And now for something completely different. I just reviewed a paper on unsupervised clustering of patients, and realized there’s not much done on this topic in OHDSI. Perhaps this is because it doesn’t fall neatly in our buckets of characterization, population-level estimation, or patient-level prediction. Perhaps it is because it is a bit of a soft topic: when is a clustering good?
So the topic is: given a cohort of patients, each patient having a set of features, can we cluster the patients so that patients with similar feature vectors end up in the same cluster? (Not to be mistaken with clustering of features)
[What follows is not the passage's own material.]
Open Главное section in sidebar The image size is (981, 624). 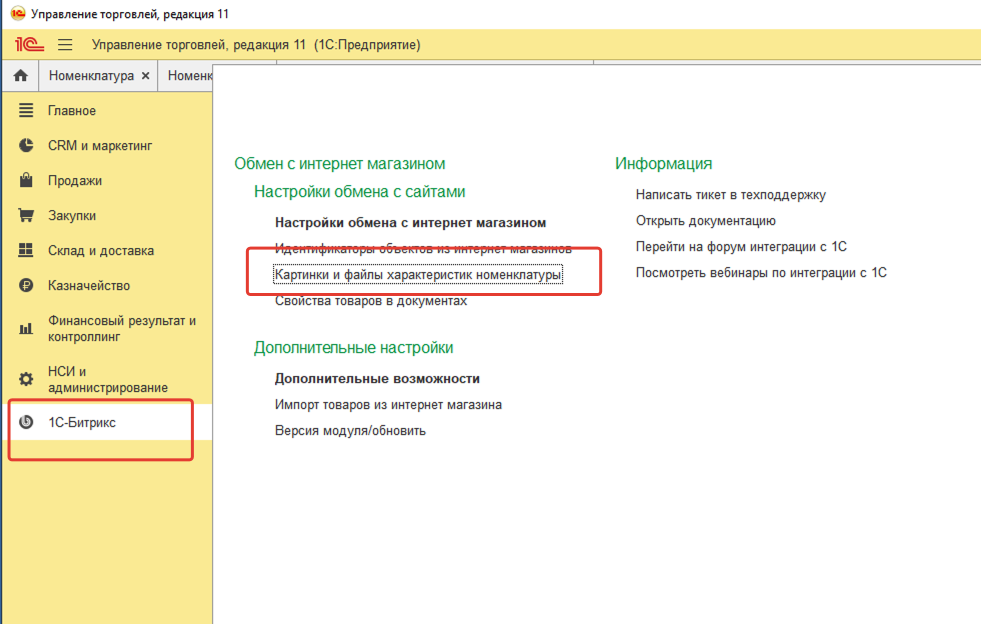click(72, 111)
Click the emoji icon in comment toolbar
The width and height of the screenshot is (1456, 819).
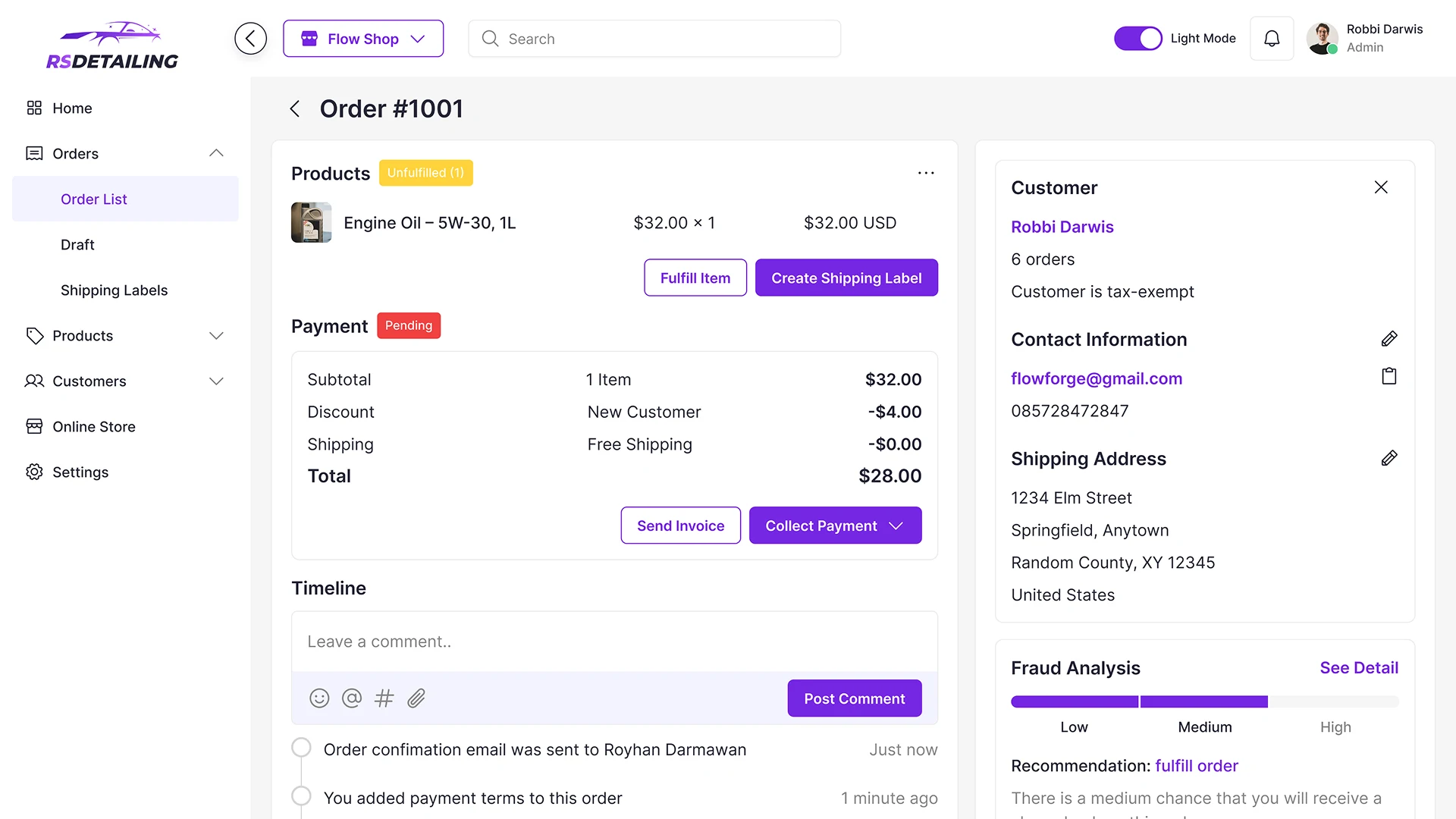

I think it would be valuable to do methods research on this, and eventually create standardized tools (a HADES package) that supports this. These are the use cases I envision:
-
To better understand a cohort. For example, given some not-so-well understood disease, a perfectly valid question is “is everyone that has this disease the same?” If we identify clear subgroups, we may conclude there are different disease subtypes, maybe with different etiologies, which would be important for further investigations.
-
As outcomes in estimation studies. Arguably, the outcome definitions we currently use are a bit arbitrary. Often outcomes are collections of symptoms that medicine has deemed to constitute a disease, but the causal relationship with the exposure might be with something different, something we could derive from the data.
-
As effect modifiers. Possibly the effect of the exposure on the outcome is different in different subgroups of patients. One way to identify groups is through clustering.
There may be other uses cases.
Clustering of patients is non-trivial. Here are some of the challenges:
-
Our data tend to be highly sparse, meaning many standard clustering techniques will fail.
-
Our data tend to be big (many features and many patients), causing many algorithm implementations to fail.
-
Evaluating a clustering is hard. We can eyeball the clusters to see if they make sense, but are there more objective measures?
-
Visualizing and (automatically) annotating clusters is hard. How do we convey the essence of a grouping that was derived automatically through some complicated algorithm?
-
Can we cluster across sites in the OHDSI network? And can we apply a clustering from one site to patients in another?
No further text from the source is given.